▸ Passage

== == ==

As reported here before several times, the third revision of the internet boom is about to collapse because its advertising value is based on warm bodies, not specific customers, and so it is selling ads to debt-strapped cubicle slaves instead of viable consumers.
The industry has finally begun to formally recognize the failure of dot-com 3.0 by noting that advertising is not working, which explains the declining relevance and profitability of social media and other nu-web entities:
“I think the advertising world going forward is going to be filled with fewer, better ads,” Deep Focus CEO Ian Schafer said on the latest episode of Recode Media. “The display advertising market is going to crater. By giving away stuff for free for so long, we’ve created an ad economy that is bigger than it should be,” he added. Schafer says there’s a untapped value in “nonstandard” ads, meaning branded content and other forms of advertising on platforms such as Snapchat, Musical.ly, WeHeartIt and Imgur.
As the advertising industry recognizes that selling ads by the pound through services which appeal to bored workers and other people without power, influence or abilities, it will turn instead toward the bedrock of advertising in America: the (hopefully soon again) prosperous middle class. Social media, blog and video advertising is great for capturing bored office workers but useless for selling anything bigger than mugs and tshirts.

== == ==

▸ What needs to be done
In the passage on online advertising, what does Ian Schafer say will happen to the display advertising market?

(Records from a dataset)

== == ==

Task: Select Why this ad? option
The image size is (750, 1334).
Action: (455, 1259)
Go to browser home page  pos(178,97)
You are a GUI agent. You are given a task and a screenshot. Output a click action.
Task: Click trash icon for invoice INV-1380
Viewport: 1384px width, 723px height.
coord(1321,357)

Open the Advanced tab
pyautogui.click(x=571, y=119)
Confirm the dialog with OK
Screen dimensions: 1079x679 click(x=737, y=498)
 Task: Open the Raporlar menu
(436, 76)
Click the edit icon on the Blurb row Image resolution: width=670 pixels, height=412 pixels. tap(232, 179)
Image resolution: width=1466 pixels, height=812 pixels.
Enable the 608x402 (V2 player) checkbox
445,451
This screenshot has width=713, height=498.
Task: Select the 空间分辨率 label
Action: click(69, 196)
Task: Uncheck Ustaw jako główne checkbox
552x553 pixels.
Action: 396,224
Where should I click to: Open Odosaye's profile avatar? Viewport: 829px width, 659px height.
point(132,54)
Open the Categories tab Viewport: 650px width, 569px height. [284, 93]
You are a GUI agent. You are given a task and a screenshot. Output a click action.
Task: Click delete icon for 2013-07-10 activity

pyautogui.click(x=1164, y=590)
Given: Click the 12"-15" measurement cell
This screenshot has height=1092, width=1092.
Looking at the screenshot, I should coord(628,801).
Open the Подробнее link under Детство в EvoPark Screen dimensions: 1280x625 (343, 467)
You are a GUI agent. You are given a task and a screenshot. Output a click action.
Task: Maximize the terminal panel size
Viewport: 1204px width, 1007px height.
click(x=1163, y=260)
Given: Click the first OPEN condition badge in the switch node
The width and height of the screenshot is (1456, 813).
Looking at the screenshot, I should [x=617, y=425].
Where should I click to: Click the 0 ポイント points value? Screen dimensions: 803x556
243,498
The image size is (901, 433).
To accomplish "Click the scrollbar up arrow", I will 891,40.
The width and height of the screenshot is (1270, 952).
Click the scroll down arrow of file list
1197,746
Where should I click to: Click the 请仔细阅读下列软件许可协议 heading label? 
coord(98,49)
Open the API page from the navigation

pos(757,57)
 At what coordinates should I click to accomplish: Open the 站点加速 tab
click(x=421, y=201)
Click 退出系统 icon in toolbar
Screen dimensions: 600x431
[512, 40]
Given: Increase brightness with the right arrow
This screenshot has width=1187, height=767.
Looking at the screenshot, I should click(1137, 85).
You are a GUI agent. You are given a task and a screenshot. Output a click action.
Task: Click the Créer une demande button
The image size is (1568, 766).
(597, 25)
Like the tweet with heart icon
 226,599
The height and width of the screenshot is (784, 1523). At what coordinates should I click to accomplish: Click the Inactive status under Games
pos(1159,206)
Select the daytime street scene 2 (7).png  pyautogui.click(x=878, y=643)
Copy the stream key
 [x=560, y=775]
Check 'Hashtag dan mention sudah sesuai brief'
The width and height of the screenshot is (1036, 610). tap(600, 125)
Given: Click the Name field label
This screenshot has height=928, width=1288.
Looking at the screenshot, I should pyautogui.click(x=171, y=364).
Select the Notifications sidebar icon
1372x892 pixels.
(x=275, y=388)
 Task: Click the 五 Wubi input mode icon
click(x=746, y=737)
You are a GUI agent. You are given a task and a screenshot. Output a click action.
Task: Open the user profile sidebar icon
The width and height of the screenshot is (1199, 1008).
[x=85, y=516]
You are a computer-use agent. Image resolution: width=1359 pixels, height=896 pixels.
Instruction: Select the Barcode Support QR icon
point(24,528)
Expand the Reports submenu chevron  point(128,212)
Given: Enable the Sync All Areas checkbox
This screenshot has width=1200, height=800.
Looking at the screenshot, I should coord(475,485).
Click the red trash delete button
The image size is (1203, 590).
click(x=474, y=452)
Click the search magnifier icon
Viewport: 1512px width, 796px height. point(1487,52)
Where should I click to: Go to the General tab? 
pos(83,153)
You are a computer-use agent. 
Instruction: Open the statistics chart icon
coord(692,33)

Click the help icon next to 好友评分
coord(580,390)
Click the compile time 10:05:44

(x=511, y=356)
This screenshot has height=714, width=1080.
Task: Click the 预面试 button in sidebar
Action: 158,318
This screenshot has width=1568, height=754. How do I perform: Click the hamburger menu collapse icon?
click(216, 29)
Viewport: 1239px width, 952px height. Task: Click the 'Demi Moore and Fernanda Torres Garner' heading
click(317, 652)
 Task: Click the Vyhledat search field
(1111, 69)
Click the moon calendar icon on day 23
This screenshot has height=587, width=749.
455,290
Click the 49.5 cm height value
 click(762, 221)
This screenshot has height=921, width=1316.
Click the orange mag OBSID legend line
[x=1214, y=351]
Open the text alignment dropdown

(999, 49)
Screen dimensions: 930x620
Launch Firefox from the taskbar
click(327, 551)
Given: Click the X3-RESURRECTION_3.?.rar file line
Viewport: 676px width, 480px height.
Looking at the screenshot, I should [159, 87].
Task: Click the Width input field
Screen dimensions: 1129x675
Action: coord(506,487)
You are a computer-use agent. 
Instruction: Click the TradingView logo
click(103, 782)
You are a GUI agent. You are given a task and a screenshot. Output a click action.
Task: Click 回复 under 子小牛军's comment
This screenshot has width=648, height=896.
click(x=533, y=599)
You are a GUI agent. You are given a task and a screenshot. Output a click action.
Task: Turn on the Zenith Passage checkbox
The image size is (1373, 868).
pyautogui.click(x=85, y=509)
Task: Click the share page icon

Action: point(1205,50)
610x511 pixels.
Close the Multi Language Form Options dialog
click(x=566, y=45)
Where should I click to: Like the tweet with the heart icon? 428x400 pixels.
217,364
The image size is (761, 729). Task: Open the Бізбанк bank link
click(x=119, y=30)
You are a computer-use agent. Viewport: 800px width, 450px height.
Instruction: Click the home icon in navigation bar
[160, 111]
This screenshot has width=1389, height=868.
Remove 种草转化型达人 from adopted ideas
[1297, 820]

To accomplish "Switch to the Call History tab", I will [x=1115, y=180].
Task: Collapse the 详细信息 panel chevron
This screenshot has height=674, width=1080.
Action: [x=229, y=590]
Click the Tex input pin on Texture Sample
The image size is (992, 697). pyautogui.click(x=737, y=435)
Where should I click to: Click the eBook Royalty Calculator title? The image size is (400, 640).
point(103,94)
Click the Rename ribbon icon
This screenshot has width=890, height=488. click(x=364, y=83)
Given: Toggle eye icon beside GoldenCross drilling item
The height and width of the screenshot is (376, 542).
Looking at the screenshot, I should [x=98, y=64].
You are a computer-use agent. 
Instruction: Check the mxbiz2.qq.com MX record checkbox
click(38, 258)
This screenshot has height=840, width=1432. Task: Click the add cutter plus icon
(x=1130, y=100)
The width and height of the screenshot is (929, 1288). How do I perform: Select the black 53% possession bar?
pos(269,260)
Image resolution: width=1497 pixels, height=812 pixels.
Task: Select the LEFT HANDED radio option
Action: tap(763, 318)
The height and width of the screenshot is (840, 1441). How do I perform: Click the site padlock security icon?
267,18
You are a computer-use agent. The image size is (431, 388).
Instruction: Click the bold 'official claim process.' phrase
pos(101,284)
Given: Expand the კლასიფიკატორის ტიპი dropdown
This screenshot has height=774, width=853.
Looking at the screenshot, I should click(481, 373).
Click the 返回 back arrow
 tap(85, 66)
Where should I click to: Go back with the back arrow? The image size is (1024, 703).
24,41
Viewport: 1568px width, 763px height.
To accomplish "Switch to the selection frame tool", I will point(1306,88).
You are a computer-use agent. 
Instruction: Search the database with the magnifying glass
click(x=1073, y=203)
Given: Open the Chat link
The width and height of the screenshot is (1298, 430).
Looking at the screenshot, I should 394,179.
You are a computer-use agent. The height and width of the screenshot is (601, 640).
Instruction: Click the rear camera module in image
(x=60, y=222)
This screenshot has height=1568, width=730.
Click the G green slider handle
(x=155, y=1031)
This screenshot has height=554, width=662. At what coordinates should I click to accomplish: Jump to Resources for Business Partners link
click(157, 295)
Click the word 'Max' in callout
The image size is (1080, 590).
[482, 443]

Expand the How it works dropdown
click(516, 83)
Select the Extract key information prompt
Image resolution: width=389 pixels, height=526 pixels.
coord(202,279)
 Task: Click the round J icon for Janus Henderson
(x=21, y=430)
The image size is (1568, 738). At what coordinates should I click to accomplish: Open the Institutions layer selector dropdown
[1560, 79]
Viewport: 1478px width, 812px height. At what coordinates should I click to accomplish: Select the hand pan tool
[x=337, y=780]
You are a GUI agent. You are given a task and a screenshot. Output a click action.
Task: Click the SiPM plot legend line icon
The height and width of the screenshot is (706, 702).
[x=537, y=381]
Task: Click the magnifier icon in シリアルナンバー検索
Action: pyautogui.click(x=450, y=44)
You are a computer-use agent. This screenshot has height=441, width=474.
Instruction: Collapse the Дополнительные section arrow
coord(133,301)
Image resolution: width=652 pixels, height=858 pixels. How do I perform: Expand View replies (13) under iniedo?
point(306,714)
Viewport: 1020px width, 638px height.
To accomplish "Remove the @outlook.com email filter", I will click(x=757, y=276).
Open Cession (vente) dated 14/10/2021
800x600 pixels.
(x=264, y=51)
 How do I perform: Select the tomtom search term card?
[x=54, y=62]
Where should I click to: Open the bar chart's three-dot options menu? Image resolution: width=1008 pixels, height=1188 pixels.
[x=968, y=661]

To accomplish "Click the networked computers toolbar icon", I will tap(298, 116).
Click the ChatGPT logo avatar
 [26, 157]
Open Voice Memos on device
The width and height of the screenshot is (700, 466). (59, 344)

== == ==

▸ Output
He says it is going to crater.